> [What to work on]: Rewrite the entries from the start through the line containing "coord(80,105)", replacing "node name" with "node label" and keeping everything else the same. Omit the pictures from your answer.

[Interface element records]
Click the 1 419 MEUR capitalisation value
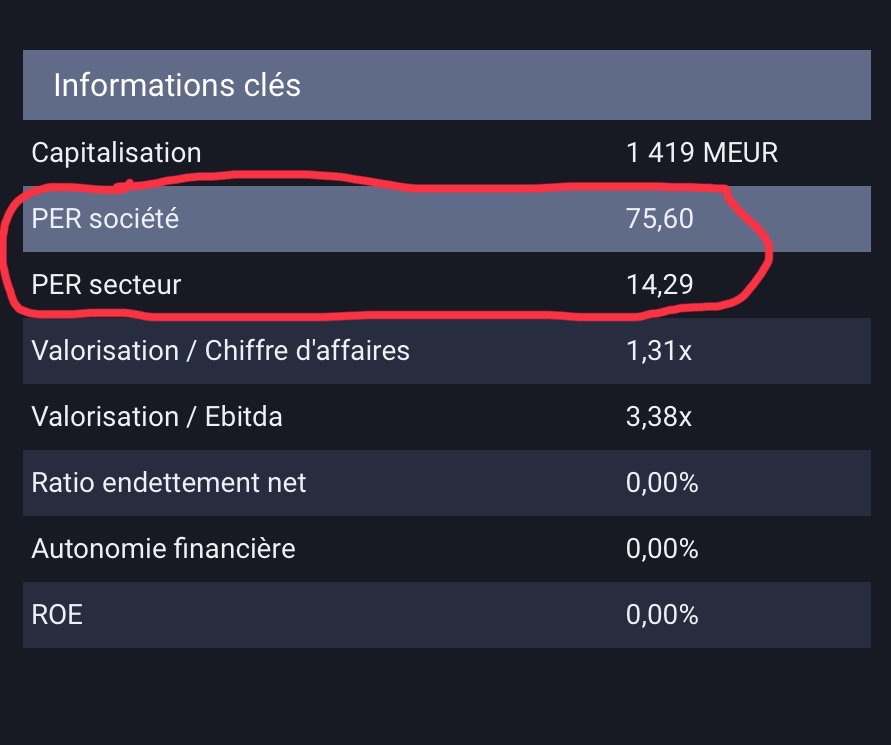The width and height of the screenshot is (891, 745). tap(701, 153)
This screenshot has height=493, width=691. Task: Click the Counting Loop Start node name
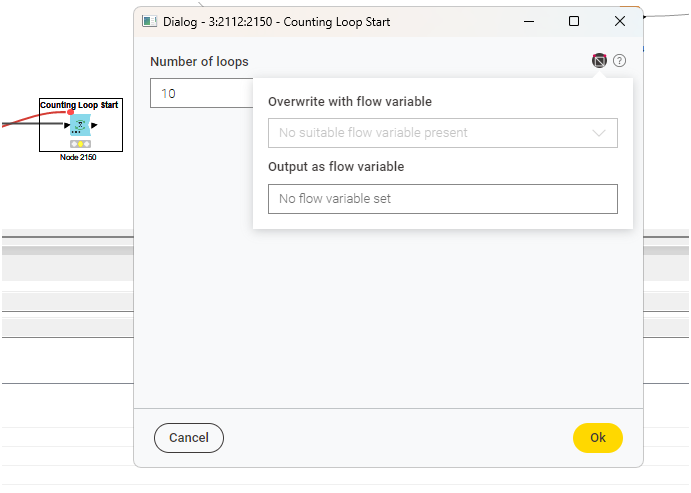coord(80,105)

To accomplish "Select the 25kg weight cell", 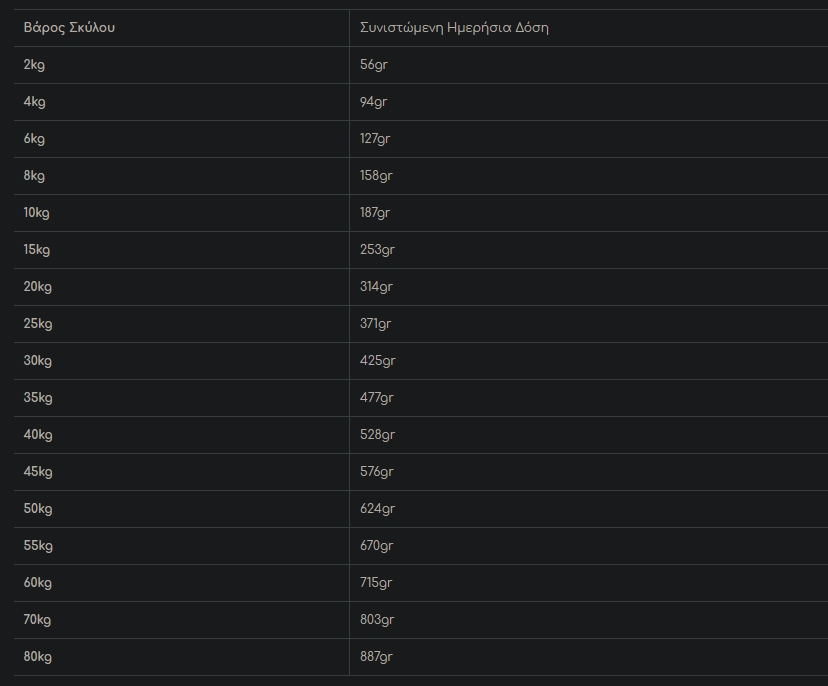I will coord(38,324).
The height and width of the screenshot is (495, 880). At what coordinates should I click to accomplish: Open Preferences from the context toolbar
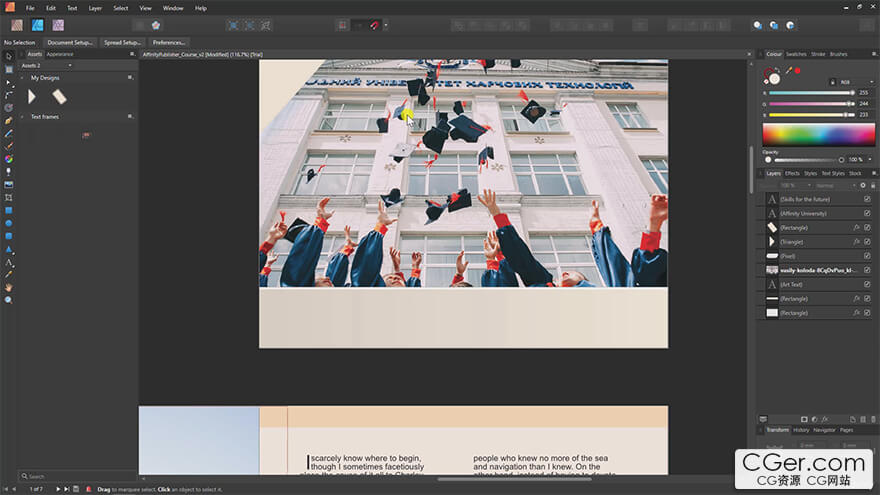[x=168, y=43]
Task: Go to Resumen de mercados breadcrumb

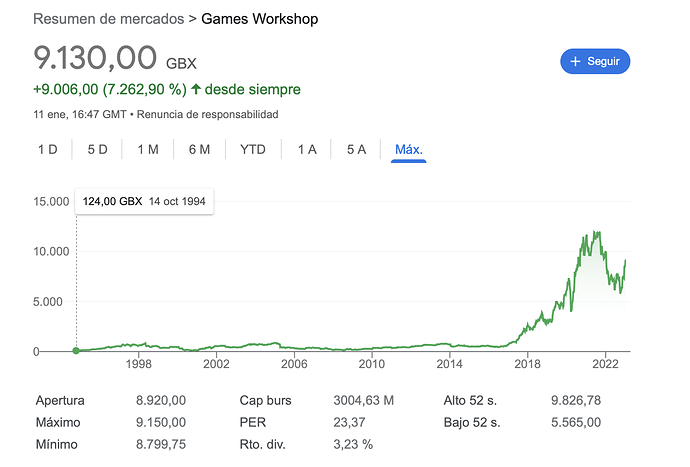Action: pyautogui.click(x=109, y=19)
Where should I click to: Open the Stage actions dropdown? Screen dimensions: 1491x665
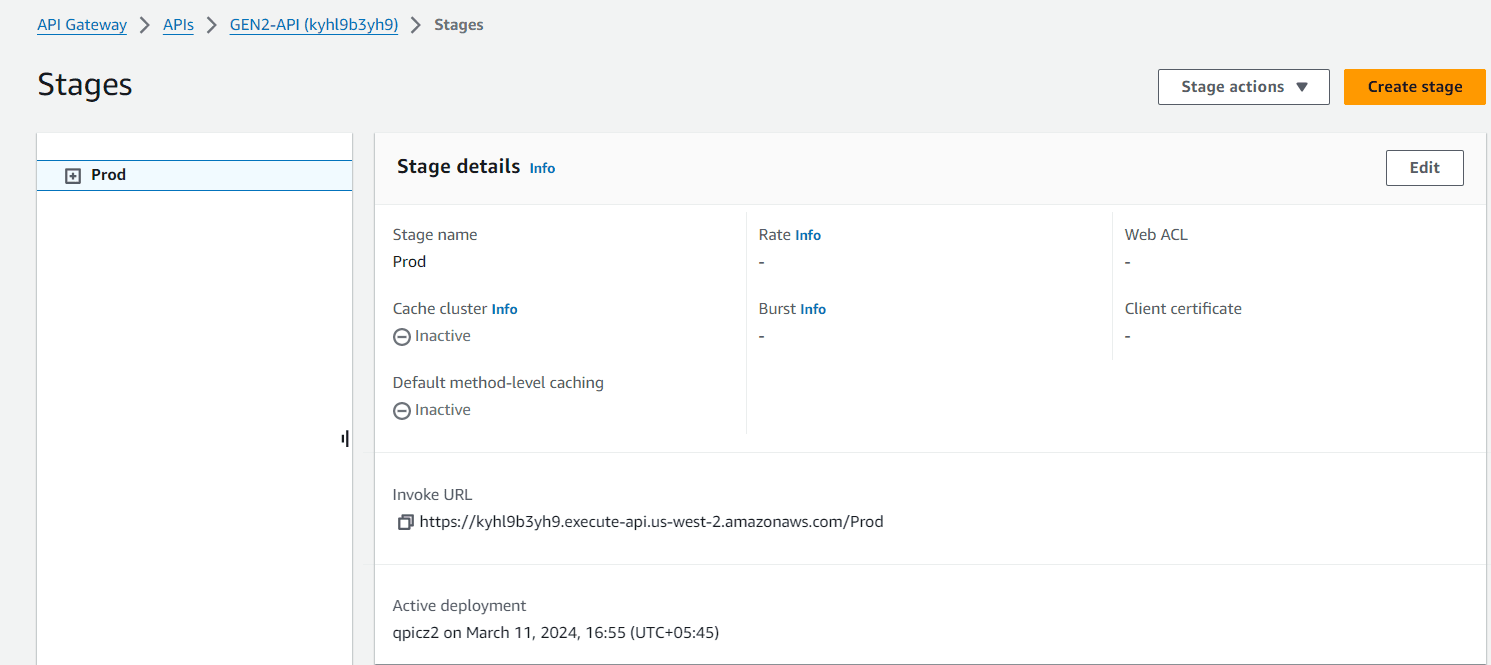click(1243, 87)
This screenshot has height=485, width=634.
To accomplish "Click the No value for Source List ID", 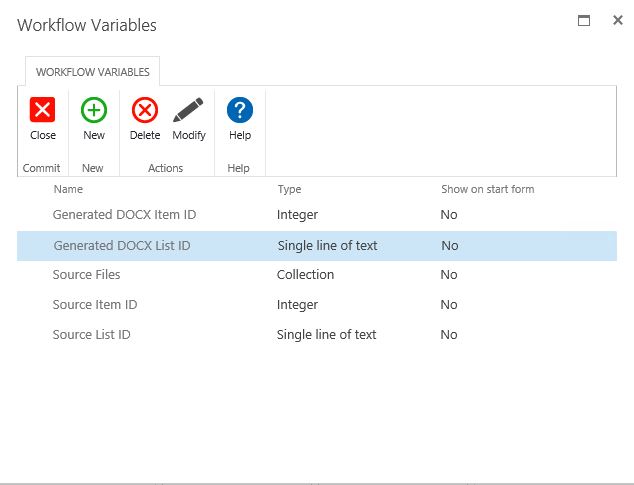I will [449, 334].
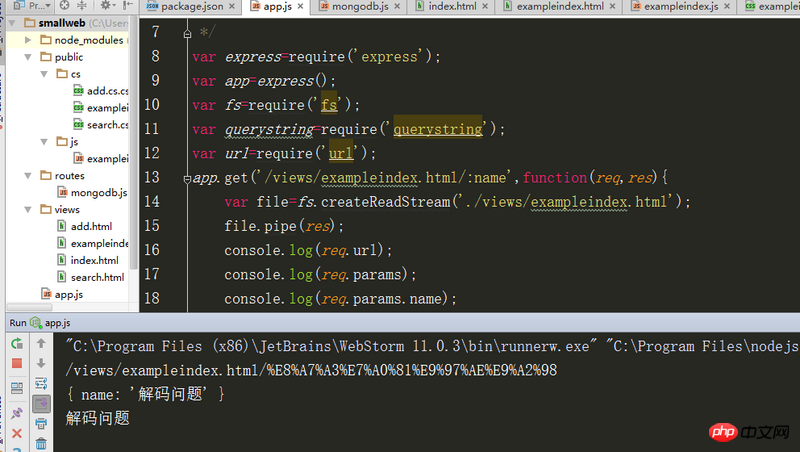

> [Expected output]:
Click the 1 419 MEUR capitalisation value
The width and height of the screenshot is (891, 745). tap(701, 153)
This screenshot has height=493, width=691. Task: Click the Counting Loop Start node label
coord(80,105)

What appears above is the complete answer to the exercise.